The second trend is a change in the content of education from dealing with personal and moral character to utilitarian skills. In recent years there has been an effort to reverse this trend; but with no agreement upon state sanctioned moral values, it is a hopeless endeavor for public schools and must be relegated to alternative private and home-based education. The electronic environment for education will give aid to the latter forms of education.

The third trend is a shift from the emphasis on understanding to training of skills. Although there is a tradition in education of emphasizing understanding over rote learning, we seem to moved more recently in the direction of skills-based training. The well round liberal education of the past has given way to practical major with a clear career path. The problem with teaching for understanding is that it does not have immediate results. On the other hand, training can be applied immediately. In many cases teachers try for both, but generally there is not enough time and understanding is the first to drop out. In the electronic education environment and the automated world of tomorrow it may be that both are possible and even that understanding will take precedence over trained skills. Such skills will be automated and monitored by knowledge workers who are responsible for understanding how the machines work.

As education moves into the next millennium and as classrooms, students, and teachers become connected and switched on, how will education change? Certainly some things are different, new skills are required, and what we mean by educated will be somewhat different. For one thing, there is hopefully, less of an emphasis on factual knowledge and more of an emphasis on process and knowing how to know. Analytical thinking and construction are more important. But with these come presuppositions. In critical thinking the presupposition are the values by which one discerns good and bad, right and wrong. In construction, similarly the presupposition are the motives, the designs, and purposes that drive generation of new things. Oddly enough, the new electronic educational environment may serve to turn the clock back to restore virtues lost in the effort to standardize education.

A key theme in electronic education will be the importance of navigation, not what you know but knowing where to find what you need to know, knowing how to collaborate with others, teamwork, etc.

Navigation and Education

The dictionary definition of the verb "navigate" is (a) to travel through a space or medium, (b) to steer or direct a course through that space, and/or (c) to plot a course through that space. The term navigation in each of these senses has been applied to the activity of traversing hypermedia as a part of the spatial metaphor of hypermedia. However, as the navigation metaphor is unpacked, we find that the target domain to which it is applied is much richer and more complex than originally thought. Hypermedia is more dimensional and more erratic than the physical space we inhabit in day to day life. Hypermedia, for example, allows for an n-dimensional space of nodes and links and it may seem erratic by providing jumps both within and across vast domains of knowledge. Nevertheless, the geographic metaphor of navigation is useful and compelling.

In this section we consider the distinction illustrated in Figure 1 between (a) learning to navigate and (b) navigating to learn. In the first sense, navigation is a process that has educational value. As such the act of navigating itself takes precedence in that the emphasis is on learning to navigate. The importance of navigation is depicted in Figure 1 by the thick links between nodes.

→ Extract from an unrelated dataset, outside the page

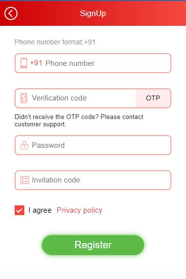Click the I agree label text
186x279 pixels.
(x=40, y=210)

In the second sense, navigation is a process that leads to the content of education. As such, navigation is a secondary function in that the emphasis is on the information one acquires at destinations along the way. The educational content of the nodes is depicted by the area of the squares in Figure 1.

Figure 1. Relationships between navigation and education as a function of the educational value of the paths and the educational content of the nodes in a hypermedia system.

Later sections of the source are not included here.